EXERCISE GOAL =
Please name the only freshwater species in the genus, according to the Plagioselmis article.

DOCUMENT TEXT =
=== Begin Enclosure ===

Plagioselmis

Scientific classification
- Domain: Eukaryota
- Phylum: Cryptista
- Superclass: Cryptomonada
- Class: Cryptophyceae
- Order: Pyrenomonadales
- Family: Geminigeraceae
- Genus: Plagioselmis Butcher 1967 ex Novarino, Lucas & Morrall 1994
- Type species: Plagioselmis prolonga Butcher 1967 ex Novarino, Lucas & Morrall 1994
- Species: P. lacustris (Pascher & Ruttner 1913) Javornický 2001; P. nannoplanctica (Skuja 1948) Novarino, Lucas & Morrall 1994; P. prolonga Butcher 1967 ex Novarino, Lucas & Morrall 1994; P. pygmaea (Javornický 1976) Javornický 2001;

= Plagioselmis =

Genus of single-celled organisms

Plagioselmis is a genus of cryptophytes, including the species Plagioselmis punctata.

Plagioselmis was first described by Butcher in 1967 as a saltwater life form. In 1994, Novarino placed the freshwater Rhodomonas minuta into the genus, giving it the new binomial name of Plagioselmis nannoplanctica. P. nannoplanctica is the only freshwater species in this genus. Rhodomonas was first described by Klaveness, who agreed with the reclassification.

The cells are comma-shaped and appear red or similar colors. Some strains within the genus appear to have a furrow, while other do not. Researchers have suggested that those without furrows should be placed into a new genus.

=== End Enclosure ===

PROVIDED DATA =
=== Begin Enclosure ===

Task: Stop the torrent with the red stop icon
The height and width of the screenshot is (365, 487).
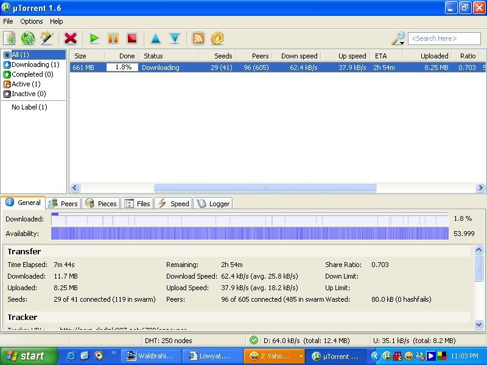Action: coord(131,38)
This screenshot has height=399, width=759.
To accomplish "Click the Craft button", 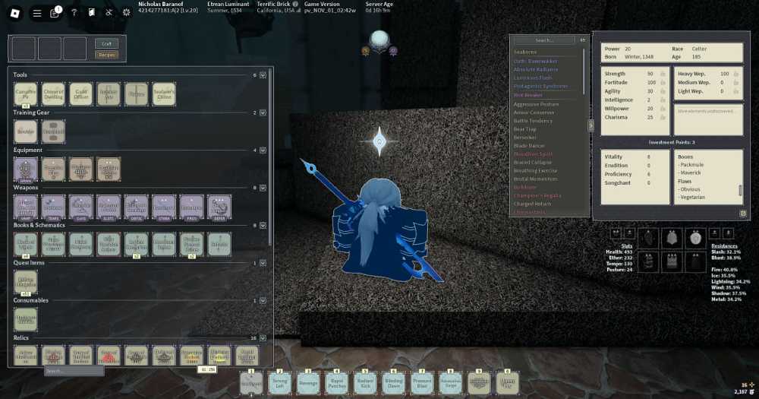I will (x=106, y=43).

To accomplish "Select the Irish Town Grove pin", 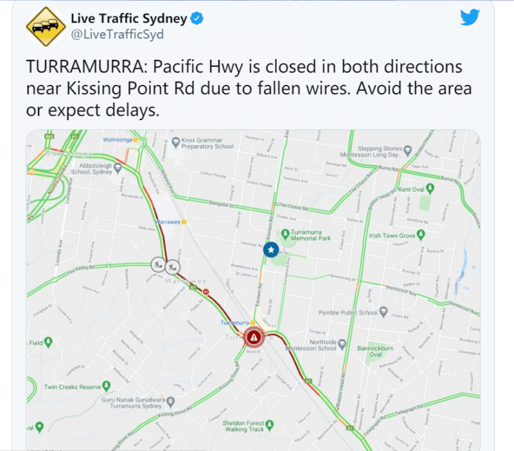I will click(421, 234).
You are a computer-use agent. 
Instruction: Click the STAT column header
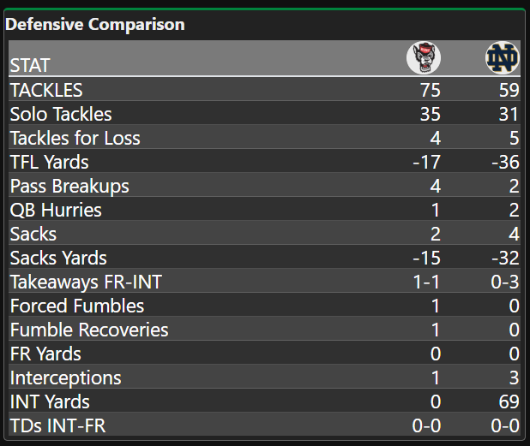(x=30, y=65)
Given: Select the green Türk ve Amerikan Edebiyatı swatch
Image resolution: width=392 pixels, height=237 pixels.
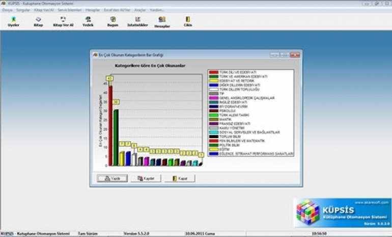Looking at the screenshot, I should click(x=214, y=76).
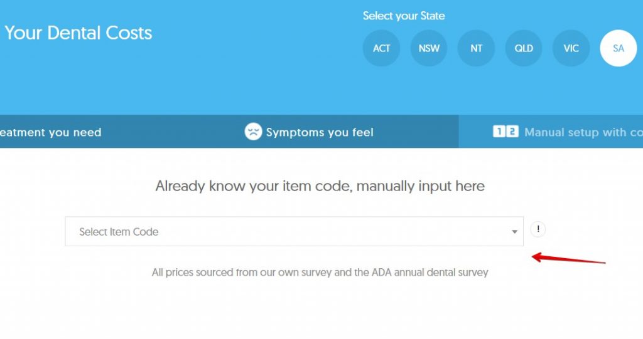Image resolution: width=643 pixels, height=339 pixels.
Task: Select QLD state button
Action: click(524, 48)
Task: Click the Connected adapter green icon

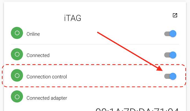Action: tap(17, 97)
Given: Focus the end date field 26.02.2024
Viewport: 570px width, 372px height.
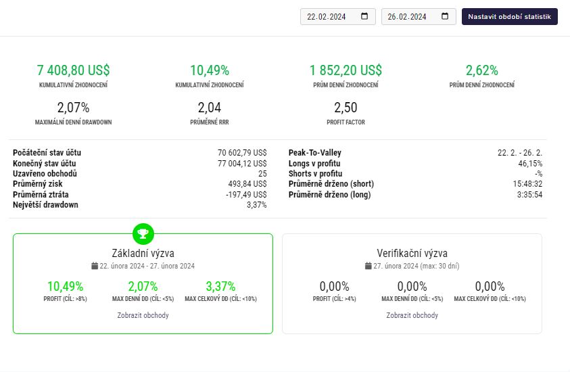Looking at the screenshot, I should click(419, 17).
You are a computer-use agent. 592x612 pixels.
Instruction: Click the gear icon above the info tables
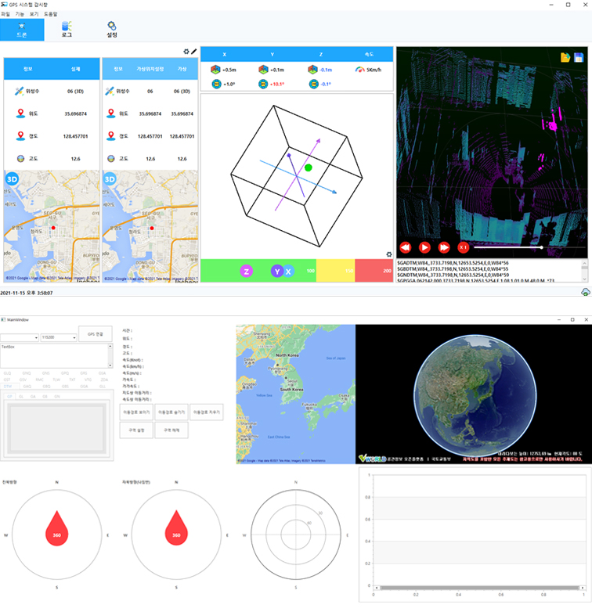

=== End Enclosure ===

SOLUTION TO THIS EXERCISE =
Plagioselmis nannoplanctica